TASK REQUIREMENTS: Can you reproduce, word for word, the lines in the items below from the one containing "Open the notification" through the one containing "Looking at the screenshot, I should click(x=215, y=64).", both ends included?

[Records from a dataset]
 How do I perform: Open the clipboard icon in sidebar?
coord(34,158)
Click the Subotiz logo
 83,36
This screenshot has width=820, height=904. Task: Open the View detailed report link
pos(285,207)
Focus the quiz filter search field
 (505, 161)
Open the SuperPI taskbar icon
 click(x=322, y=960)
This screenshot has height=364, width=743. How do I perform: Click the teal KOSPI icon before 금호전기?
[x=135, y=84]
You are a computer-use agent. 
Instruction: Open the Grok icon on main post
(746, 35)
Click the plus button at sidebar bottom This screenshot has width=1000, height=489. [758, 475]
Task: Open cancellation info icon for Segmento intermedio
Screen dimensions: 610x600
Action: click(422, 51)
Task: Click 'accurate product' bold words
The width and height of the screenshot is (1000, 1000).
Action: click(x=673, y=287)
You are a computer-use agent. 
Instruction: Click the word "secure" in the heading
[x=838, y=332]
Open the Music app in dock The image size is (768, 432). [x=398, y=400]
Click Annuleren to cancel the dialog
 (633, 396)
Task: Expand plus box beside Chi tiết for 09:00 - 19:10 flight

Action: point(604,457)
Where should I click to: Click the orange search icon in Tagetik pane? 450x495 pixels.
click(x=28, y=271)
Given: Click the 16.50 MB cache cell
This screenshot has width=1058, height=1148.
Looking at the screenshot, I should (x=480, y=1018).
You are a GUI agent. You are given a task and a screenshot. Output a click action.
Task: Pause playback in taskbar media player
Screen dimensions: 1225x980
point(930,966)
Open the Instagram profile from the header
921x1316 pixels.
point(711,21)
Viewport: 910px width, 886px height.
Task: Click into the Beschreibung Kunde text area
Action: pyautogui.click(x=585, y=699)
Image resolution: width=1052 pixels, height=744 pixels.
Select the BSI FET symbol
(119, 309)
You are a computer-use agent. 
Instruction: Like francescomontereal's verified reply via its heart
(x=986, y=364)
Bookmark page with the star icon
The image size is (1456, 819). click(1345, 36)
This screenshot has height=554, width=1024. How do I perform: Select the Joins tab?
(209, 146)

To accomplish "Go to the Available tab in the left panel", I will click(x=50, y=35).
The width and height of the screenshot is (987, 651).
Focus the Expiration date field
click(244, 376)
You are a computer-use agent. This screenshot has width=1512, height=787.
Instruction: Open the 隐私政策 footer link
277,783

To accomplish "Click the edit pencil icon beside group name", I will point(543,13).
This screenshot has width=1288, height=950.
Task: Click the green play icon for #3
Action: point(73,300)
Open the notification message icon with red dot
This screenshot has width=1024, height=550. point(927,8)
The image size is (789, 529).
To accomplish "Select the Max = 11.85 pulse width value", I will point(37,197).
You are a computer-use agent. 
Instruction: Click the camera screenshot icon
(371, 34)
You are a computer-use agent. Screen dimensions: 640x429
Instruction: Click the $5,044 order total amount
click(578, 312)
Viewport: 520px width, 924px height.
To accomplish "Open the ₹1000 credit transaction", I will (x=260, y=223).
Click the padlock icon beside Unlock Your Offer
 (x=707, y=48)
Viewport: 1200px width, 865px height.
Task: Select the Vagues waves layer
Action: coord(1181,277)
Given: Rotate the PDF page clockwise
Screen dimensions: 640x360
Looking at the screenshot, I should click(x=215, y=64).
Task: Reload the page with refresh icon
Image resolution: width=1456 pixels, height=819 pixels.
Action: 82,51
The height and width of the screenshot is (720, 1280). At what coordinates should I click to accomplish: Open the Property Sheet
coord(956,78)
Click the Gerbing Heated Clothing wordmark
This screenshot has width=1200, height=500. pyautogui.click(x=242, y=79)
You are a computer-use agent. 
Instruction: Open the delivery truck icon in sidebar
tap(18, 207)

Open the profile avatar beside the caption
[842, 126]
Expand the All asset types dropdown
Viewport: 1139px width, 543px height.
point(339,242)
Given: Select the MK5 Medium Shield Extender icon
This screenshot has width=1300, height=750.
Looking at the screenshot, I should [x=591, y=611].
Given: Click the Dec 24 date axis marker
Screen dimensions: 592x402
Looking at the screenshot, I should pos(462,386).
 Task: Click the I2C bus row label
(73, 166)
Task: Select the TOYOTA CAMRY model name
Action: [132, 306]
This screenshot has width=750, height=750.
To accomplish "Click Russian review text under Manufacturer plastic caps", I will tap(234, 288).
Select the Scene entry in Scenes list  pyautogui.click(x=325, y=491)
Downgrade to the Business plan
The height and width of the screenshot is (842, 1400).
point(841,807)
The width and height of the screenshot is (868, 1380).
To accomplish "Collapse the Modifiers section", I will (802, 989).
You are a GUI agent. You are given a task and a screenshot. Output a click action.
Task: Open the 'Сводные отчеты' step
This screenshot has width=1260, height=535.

RESPONSE FOR THIS EXERCISE:
Open the notification message icon with red dot
This screenshot has width=1024, height=550. point(927,8)
The image size is (789, 529).
To accomplish "Select the Max = 11.85 pulse width value", I will point(37,197).
You are a computer-use agent. 
Instruction: Click the camera screenshot icon
(371, 34)
You are a computer-use agent. Screen dimensions: 640x429
Instruction: Click the $5,044 order total amount
click(578, 312)
Viewport: 520px width, 924px height.
To accomplish "Open the ₹1000 credit transaction", I will (x=260, y=223).
Click the padlock icon beside Unlock Your Offer
 (x=707, y=48)
Viewport: 1200px width, 865px height.
Task: Select the Vagues waves layer
Action: coord(1181,277)
Given: Rotate the PDF page clockwise
Screen dimensions: 640x360
Looking at the screenshot, I should click(x=215, y=64).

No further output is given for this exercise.